Vielleicht war das ein Fehler, mein Hochmut denjenigen gegenüber, die ihre eigene Individualität an der Identität der Heimat fest machten, die zuerst an einen geschützten Raum denken, eben den der Heimat, und erst danach, was ihnen als Individuum im geschützten Raum möglich ist. Den kollektiv geschützten Raum Heimat schien ich nicht nötig gehabt zu haben, hatte immer Angst, dass eben dieses Kollektiv der Heimatbesoffenen, so empfand ich sie, nach mir greift.

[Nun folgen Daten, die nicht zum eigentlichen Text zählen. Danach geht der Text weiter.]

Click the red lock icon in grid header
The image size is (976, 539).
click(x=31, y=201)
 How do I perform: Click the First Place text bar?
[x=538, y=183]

Was hat denn die »Gemeinsame Erklärung« mit Heimat zu tun, wird sich vielleicht der eine oder andere fragen? Erst mal nichts, denn es ist doch nur die Rede vom Recht, das wieder gelten soll. Doch das Recht entsteht nicht aus dem Nichts, es hat einen kulturellen Nährboden, von dem es lebt, Kultur und Heimat sind die Wesentlichen. „Kultur ist Bestandteil der Vererbungsdynamik von Regeleinstellungen“, wird gerne Heiner Mühlmann zitiert. Und nur vor diesem Hintergrund sind die heftigen Gegenreaktionen verständlich, die weit ausholenden Interpretationsversuche, warum denn diese Gemeinsame Erklärung so sicher eine ganz böse rechte Sache sei.

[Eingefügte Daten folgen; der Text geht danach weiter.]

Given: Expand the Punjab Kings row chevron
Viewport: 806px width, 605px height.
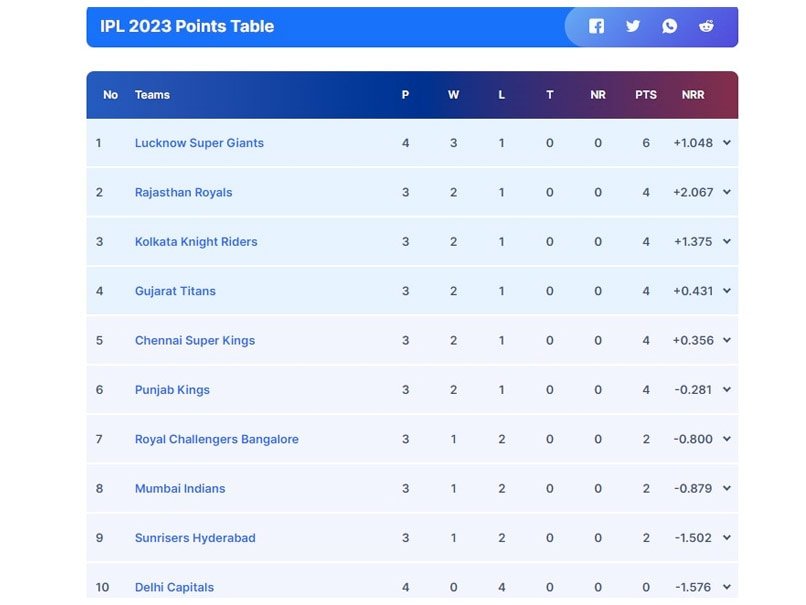Looking at the screenshot, I should (x=727, y=390).
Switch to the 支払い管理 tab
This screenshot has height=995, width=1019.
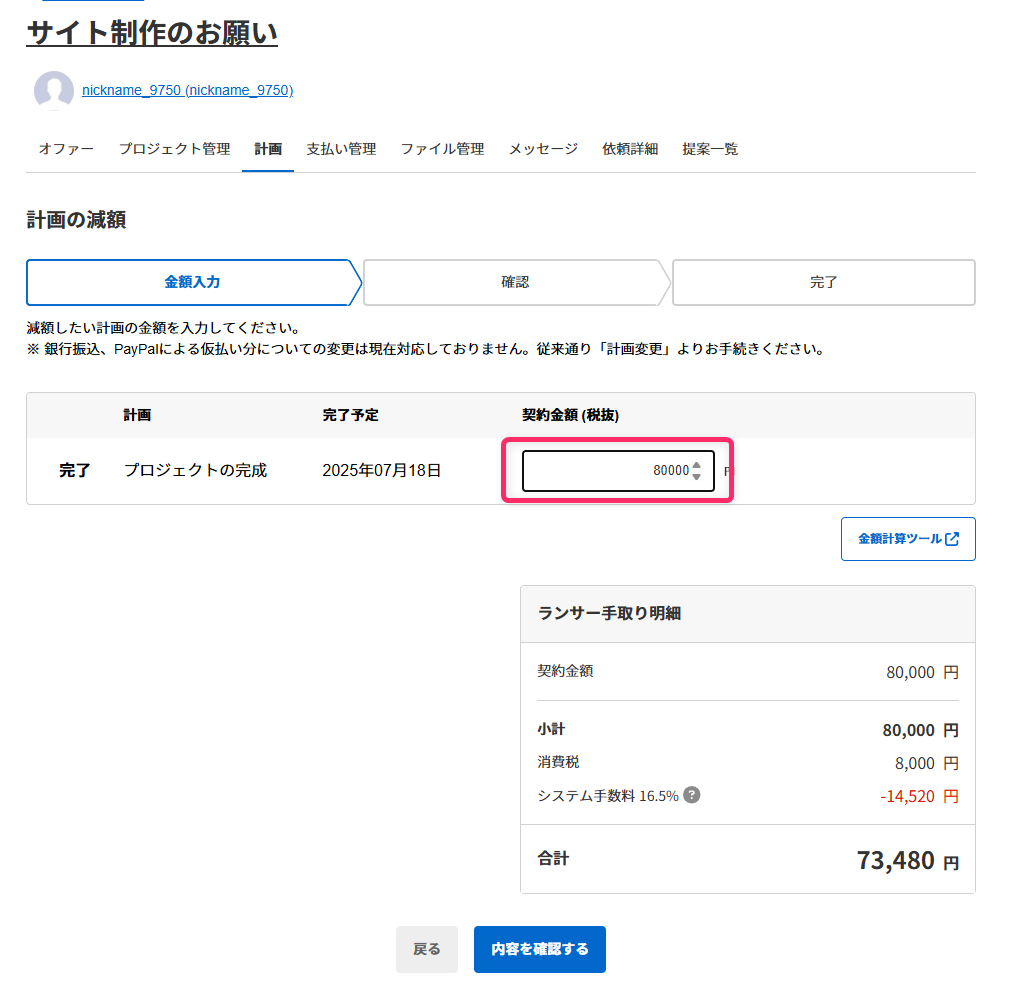[x=341, y=148]
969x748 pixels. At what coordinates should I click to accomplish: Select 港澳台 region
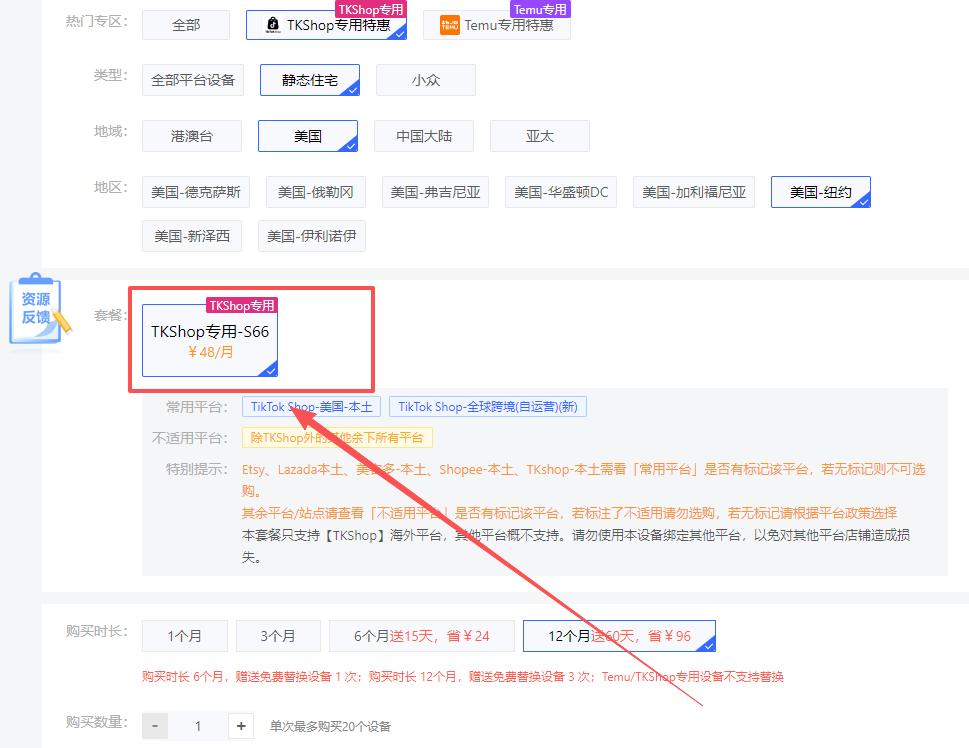pyautogui.click(x=192, y=136)
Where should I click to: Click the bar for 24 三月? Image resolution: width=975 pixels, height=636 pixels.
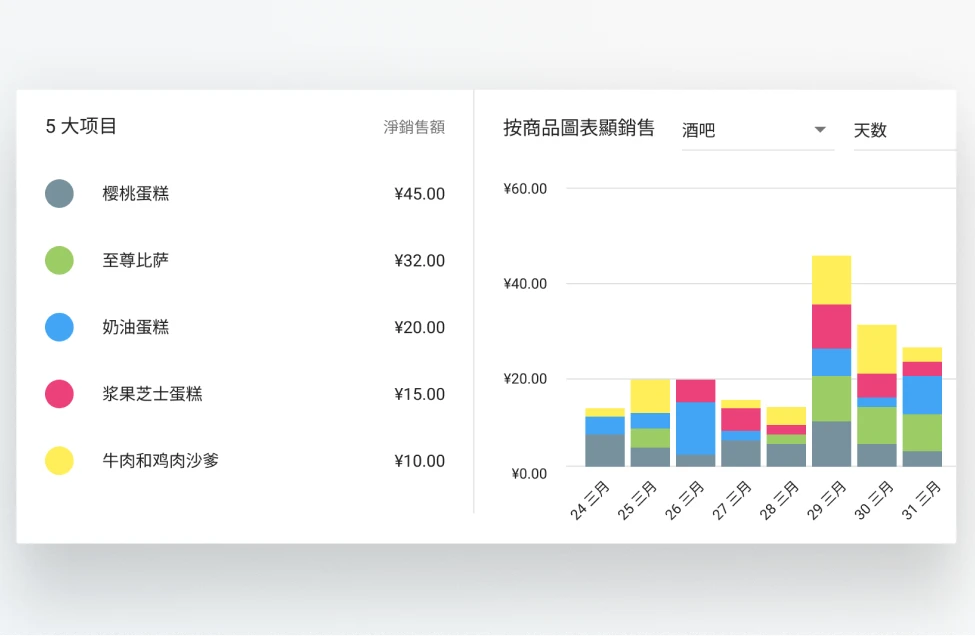(x=602, y=440)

Getroffene Hunde bellen, heißt es sprichwörtlich. Die Gegner der Erklärung fühlen sich bei ihrem Vorhaben ertappt, eine Kulturveränderung über geschaffene Tatsachen herbeizuführen, deren Ziel es ist, den Nationalstaat zu schwächen, zumindest ihm eine neue, zumeist technisch anmutende Beschreibung zu geben. Dazu musste das bestehende Recht, die bestehenden Regeln, gebrochen werden. Die Gelegenheit dazu war günstig und nun geht es darum, dieses begangene Unrecht in Recht umzudeuten und nachträglich zu legitimieren. Denn nicht in demokratischen Verfahren, in Debatten und Diskursen, sollte eine Veränderung der Heimat und des Rechts geschehen, sondern durch die Schaffung von Tatsachen.

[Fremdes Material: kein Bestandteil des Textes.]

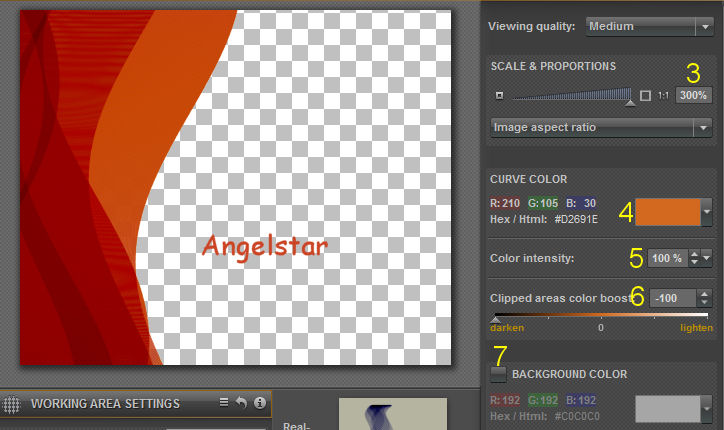The height and width of the screenshot is (430, 724).
Task: Click the darken-lighten color boost gradient slider
Action: 600,316
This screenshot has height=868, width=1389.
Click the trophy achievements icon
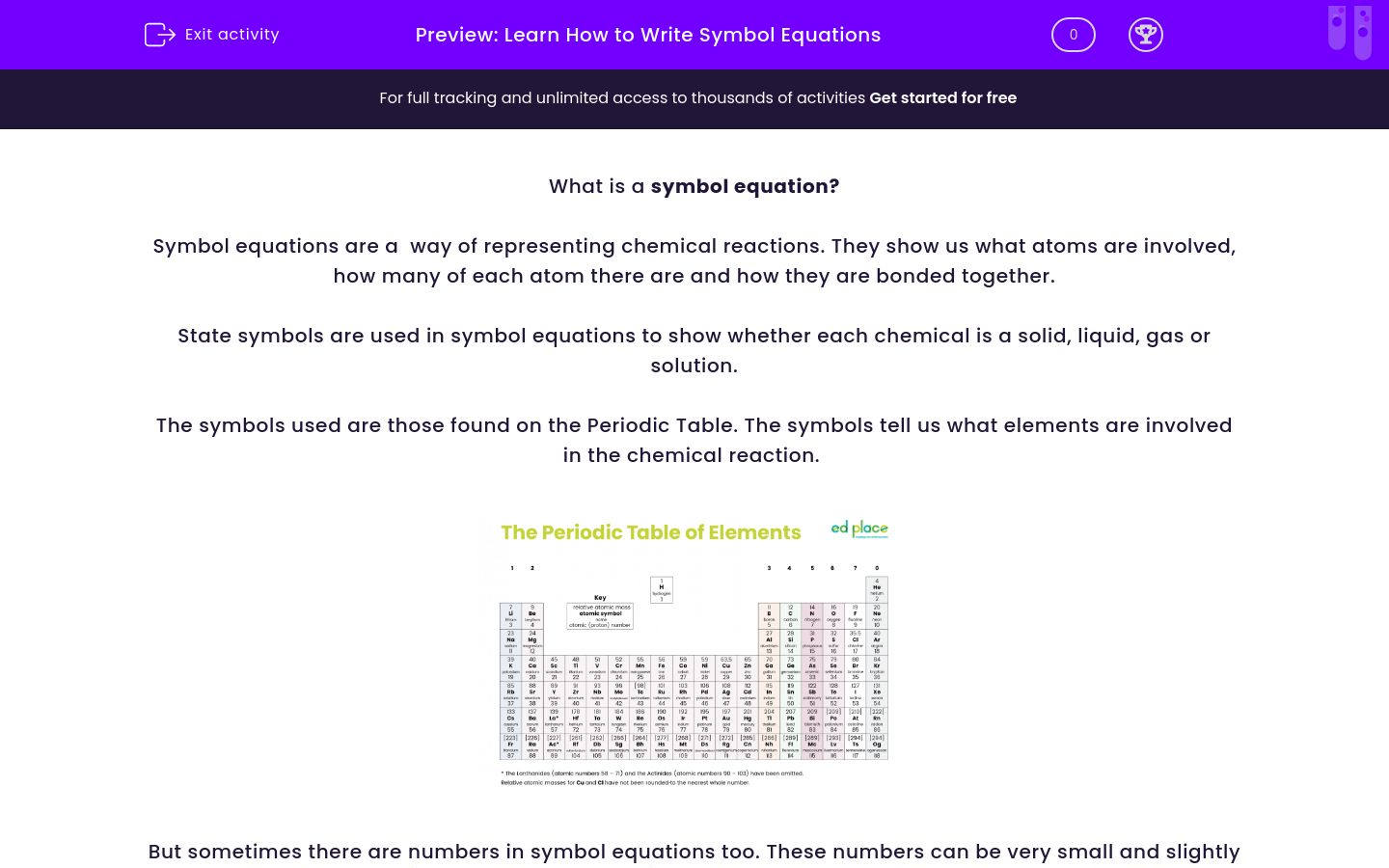[1146, 35]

Genau in dieses Vorhaben, der willkürlichen Veränderung von Recht und Kultur, grätscht nun die Gemeinsame Erklärung hinein und legt den Finger auf die Wunde.
Wenn derartiges Verhalten, die Schaffung von Tatsachen an Recht und bestehender Kultur vorbei, Schule macht und unkorrigiert bleibt, dann können wir nicht mehr von einem Rechtsstaat sprechen.
Ja, es scheint mir nun der Zeitpunkt gekommen, mir meine Verwandlung einzugestehen und zuzugeben, dass ich mir meine Freiräume unter solchen Umständen nicht mehr allein erkämpfen kann, und dass ich nun, wie ehemals in der DDR, vor der Wahl stehe: auswandern oder kämpfen. So werde ich wohl Mitglied in einem politischen Verein werden, was für andere vielleicht keine große Sache ist, für mich aber eine Verwandlung bedeutet, weil offensichtlich wurde, dass meine kompromisslose Individualität an ihre Grenzen gelangt ist.